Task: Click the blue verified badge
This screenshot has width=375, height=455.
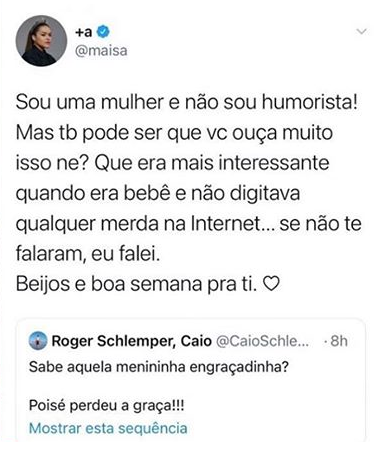Action: [x=103, y=32]
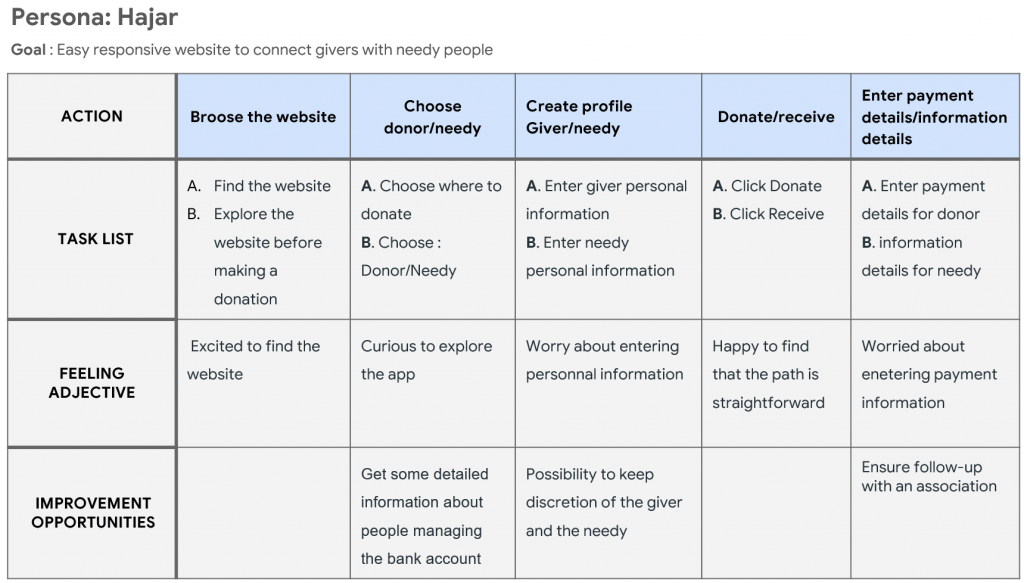1024x583 pixels.
Task: Click the TASK LIST row label
Action: coord(95,239)
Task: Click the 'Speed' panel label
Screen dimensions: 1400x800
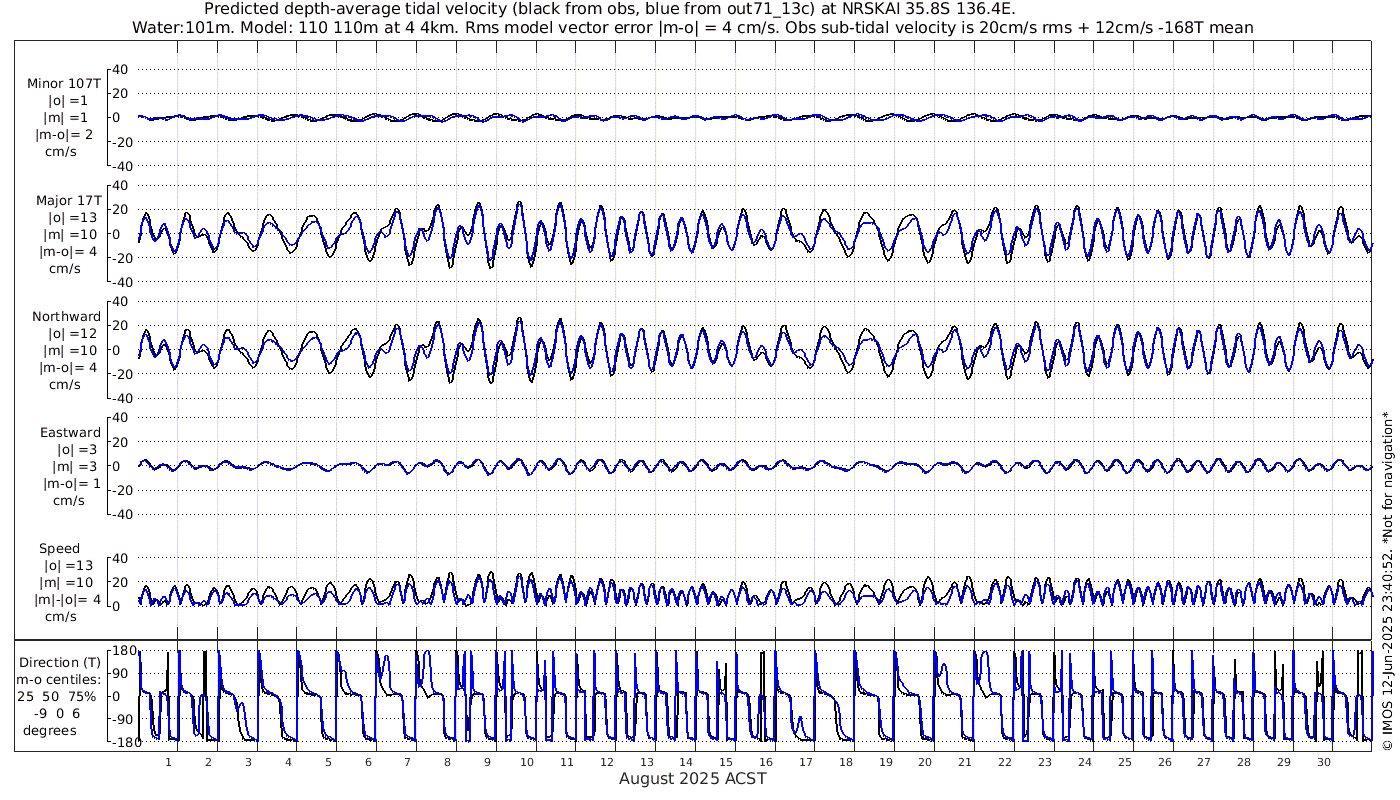Action: tap(59, 549)
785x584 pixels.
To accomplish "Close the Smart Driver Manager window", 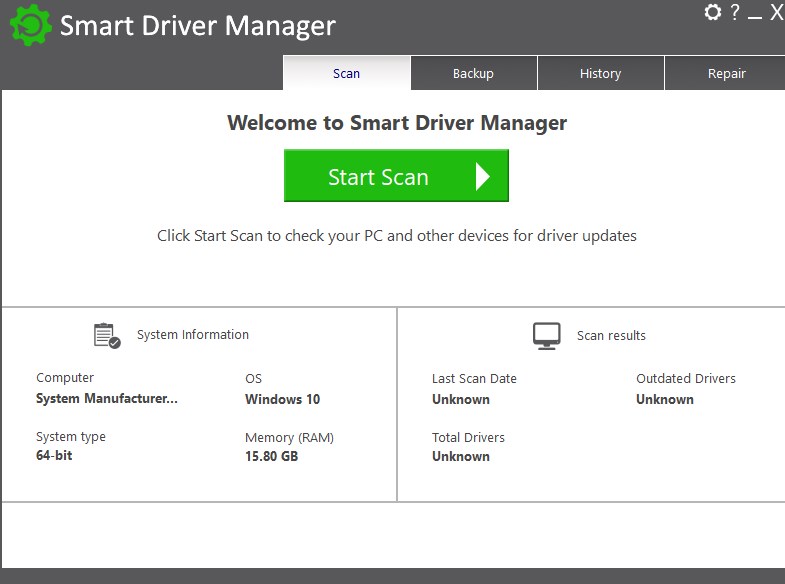I will click(776, 13).
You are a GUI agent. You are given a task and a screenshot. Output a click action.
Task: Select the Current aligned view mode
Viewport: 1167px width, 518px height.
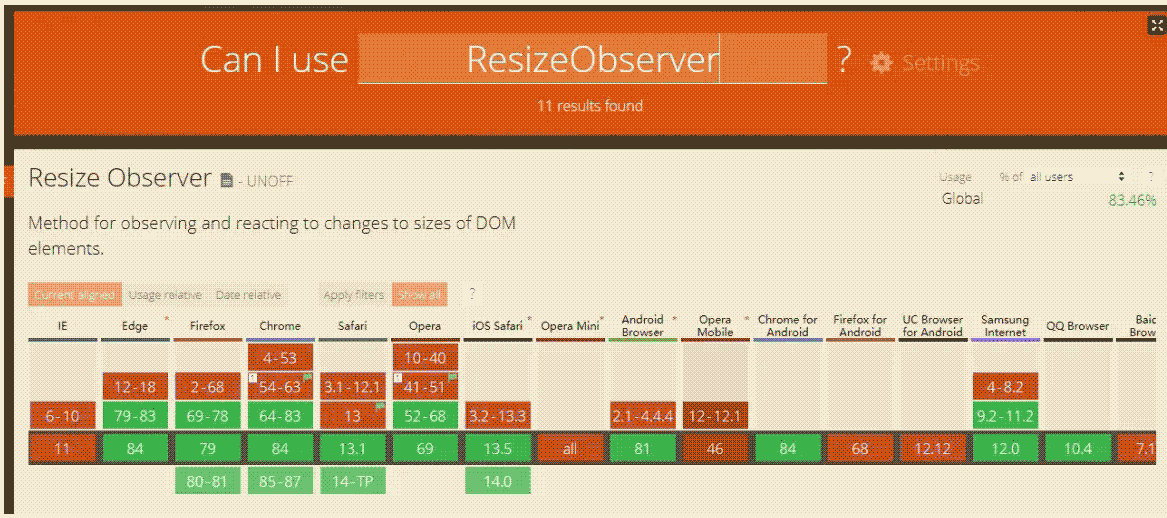74,295
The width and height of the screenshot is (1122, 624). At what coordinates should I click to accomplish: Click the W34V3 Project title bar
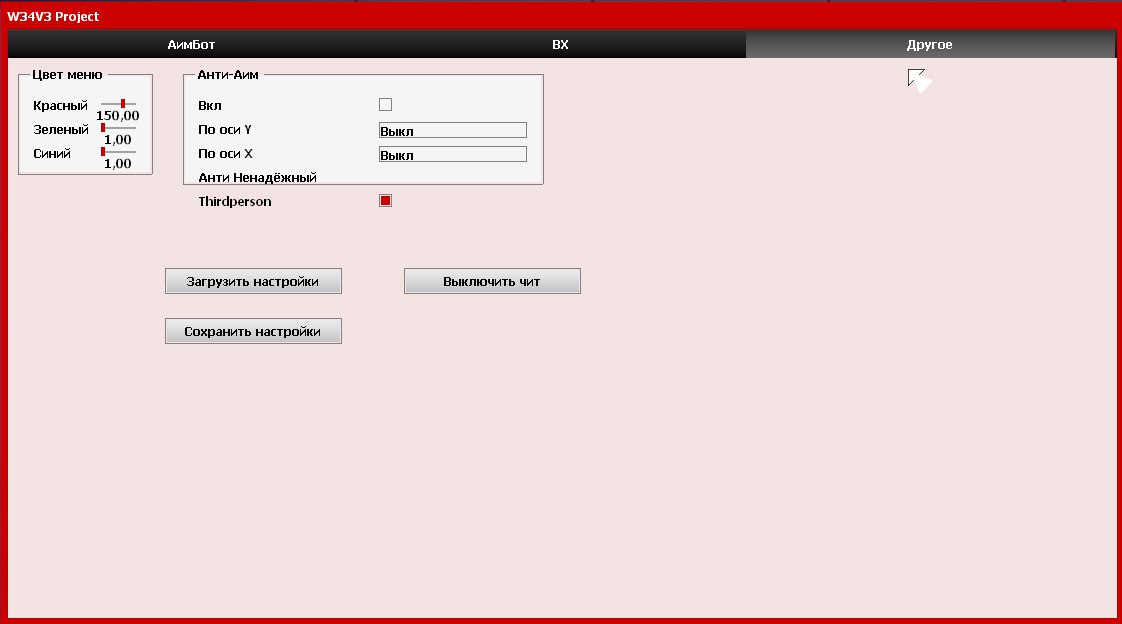(x=54, y=17)
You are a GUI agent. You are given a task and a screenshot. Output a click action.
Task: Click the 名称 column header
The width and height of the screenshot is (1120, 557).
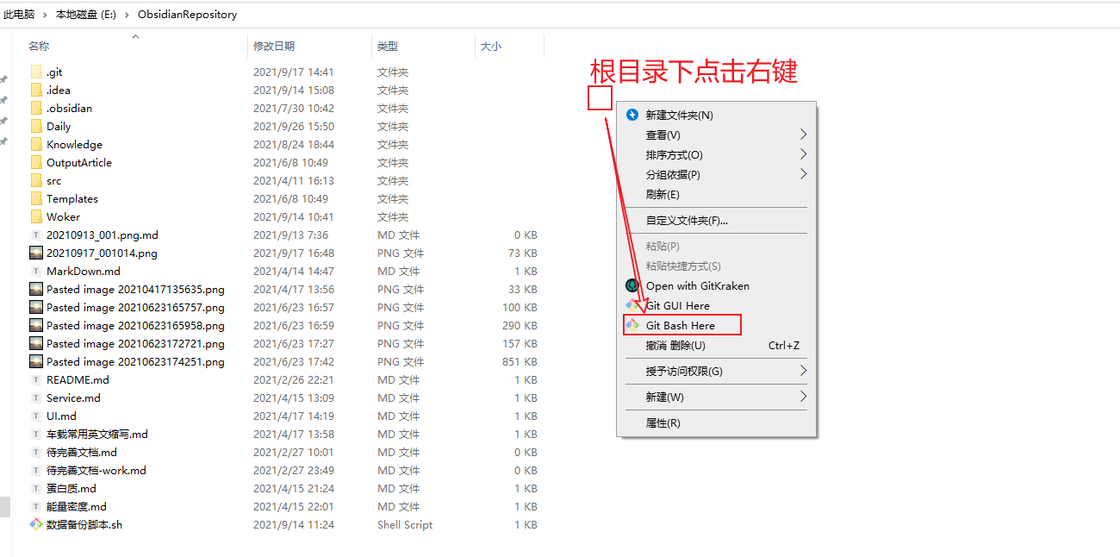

· · ·

▶ PROBLEM TO SOLVE:
Take the lines from the one containing "Viewport: 1167px width, 518px height." through the final line of the listing above and print them exactly, including both ends but no pictures.

▶ EXPECTED OUTPUT:
Viewport: 1167px width, 518px height.
74,295
The width and height of the screenshot is (1122, 624). At what coordinates should I click to accomplish: Click the W34V3 Project title bar
(x=54, y=17)
You are a GUI agent. You are given a task and a screenshot. Output a click action.
Task: Click the 名称 column header
The width and height of the screenshot is (1120, 557).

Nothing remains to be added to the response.